Tuesday, February 20, 2007

My Favorite Royal Books

I have an extensive collection of books on the royal family. One look at my bookcases, floors and and bedside table, you will note that my tastes are anything but highbrow. I prefer informative, easy to understand books with nice pictures. So, to prove this point, I thought I would compile a short list of my favorite books. As a helpful aside, you can click on the titles to order them.

The Royal encyclopediaThe authoritative book of the Royal Family - Edited by Ronald Allison and Sarah Riddell. Sometimes the word for word source for Wikipedia articles this A to Z book covers Abbey Court, Holyroodhouse to Zoological Gardens, Regent Park and everything in between. 632 pages of royal information, no royal collection is complete without it. If you don't have it, then too bad for you. So rare, I can't even locate a picture of it. Suffice to say that it's heavy, has the title in gold letters and a nice close up of the Imperial State Crown. Some would say it's wine colored...Merlot?..Bordeaux?..oh never mind.

Queen Victoria's Family: A Century of Photographs by Charlotte Zeepvat.

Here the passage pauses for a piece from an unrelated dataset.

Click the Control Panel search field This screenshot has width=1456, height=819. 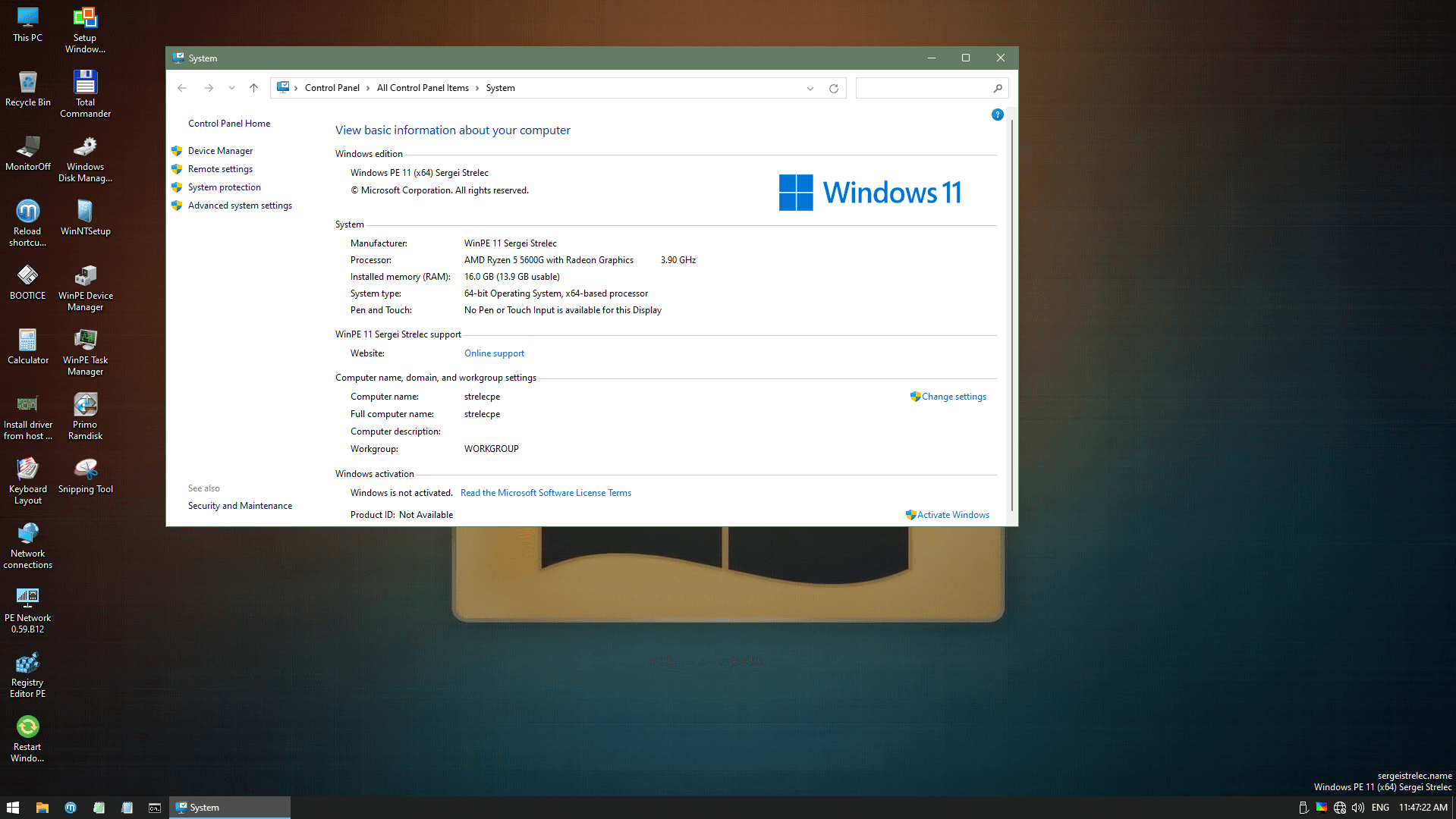tap(923, 88)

I love old photos and this book is chock-full of them. I'm surprised my copy isn't dog eared for all of the time I've..uhh..spent "reading" it. For me, one very interesting aspect of this book is watching various descendants grow from babies to old age.

The Complete Idiot's Guide to British Royalty A good standby, this book has rescued me from many a confused look when someone asks me a serious question about the relevance of the royal family and what they actually do. Hopefully the recently published The British Monarchy For Dummies will fill in any blanks and cover me in all awkward situations.

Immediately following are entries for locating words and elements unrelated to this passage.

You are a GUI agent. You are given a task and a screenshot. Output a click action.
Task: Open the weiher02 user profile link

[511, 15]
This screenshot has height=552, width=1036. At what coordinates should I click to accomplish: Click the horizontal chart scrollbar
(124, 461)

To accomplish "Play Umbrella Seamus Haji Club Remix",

Tsar: The Lost World of Nicholas and Alexandraby Peter Kurth. Beyond the connection to the Brit's, the Russian royal family is not my forte. This book has beautiful pictures of the various palaces, and the royal family before it all went horribly wrong. The last chapter details the discovery of the Romanov remains and the process to authenticate them. It also has a modern day section on DNA analysis and attempts to answer the question: Was Anna Anderson the Grand Duchess Anastasia?

The Jewels of Queen Elizabeth II: Her Personal Collection by Leslie Field.This is one of my all-time favorite books. Authorized by Buckingham Palace it details the collection of Her Majesty The Queen. Broken down by type of stone, it has gorgeous photos of tiaras, brooches, necklaces, bracelets, along with the history behind these pieces.

Queen Elizabeth II: A Celebration of Her Majesty's Fifty-Year Reign
by Tim Graham. Released to coincide with the Golden Jubilee celebrations. Want to know where the Queen gets her shoes, hats, and coats made? Information on the endless round of engagements the Queen performs? How the Garden Parties are organized? Released in 2002 to coincide with the Golden Jubilee celebrations, this wonderful book tells you about this and much much more!

I could list many many more, but that's another article!

© Marilyn Braun 2007


Anonymous said...

I have "The Queen's Jewels" and it's great! I'm not terribly interested in jewelry, but this book is irresistible.

Marilyn Braun said...

Yes, out of all of them I would say that's my favorite book too. My interest in them started when I bought this book.

As an aside to people who might be interested in jewels. Suzy Menkes has also written a book with more extensive information on royal jewels owned by the Duchess of Windsor, Sarah Ferguson, Diana, etc. Some of the information overlaps because Diana's jewels, save for the ones given to her as gifts while on tour, come from the collection of the Queen - specifically the beautiful Lover's Knot Tiara.